▶ _PAGE EXCERPT_
Luz discovers from the Echo Mouse that Titan's Blood is needed to create a temporary portal home, which can be found on Eclipse Lake. Eda and King offer to get it for her, and Amity tags along, wanting to prove she is a good girlfriend for Luz. Luz worries for their well-being, and she joyfully embraces Amity when they return, happy that she is safe. With the Blood recovered, Eda and King create a temporary portal for Luz to check on her mother, Camila. She discovers that a shape-shifting Basilisk, named Vee, has been living her life back in the Human Realm. Luz learns that Vee escaped the Boiling Isles, as her species was being experimented upon by the Emperor's Coven. With the help of Camila, Luz rescues Vee from a demon-crazed curator. Luz reveals that staying in the Boiling Isles was her own choice, but promises Camila to stay in the Human Realm once she manages another way to come back, leaving Camila devastated.

▶ _LISTING_
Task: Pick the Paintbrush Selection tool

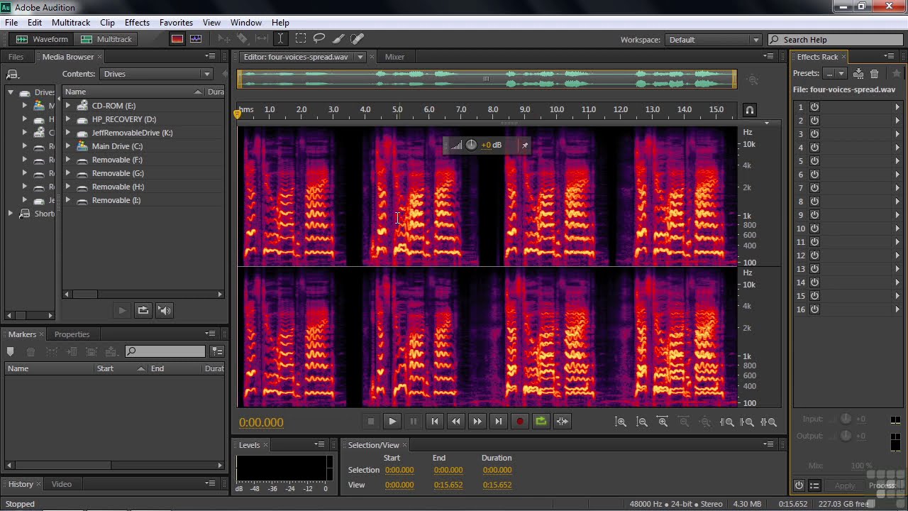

* * *

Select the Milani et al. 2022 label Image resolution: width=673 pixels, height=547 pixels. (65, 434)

▶ _GOAL_
According to the plot summary, where can Titan's Blood be found? Draw solely on the plot summary.

▶ _WRITTEN REPLY_
On Eclipse Lake.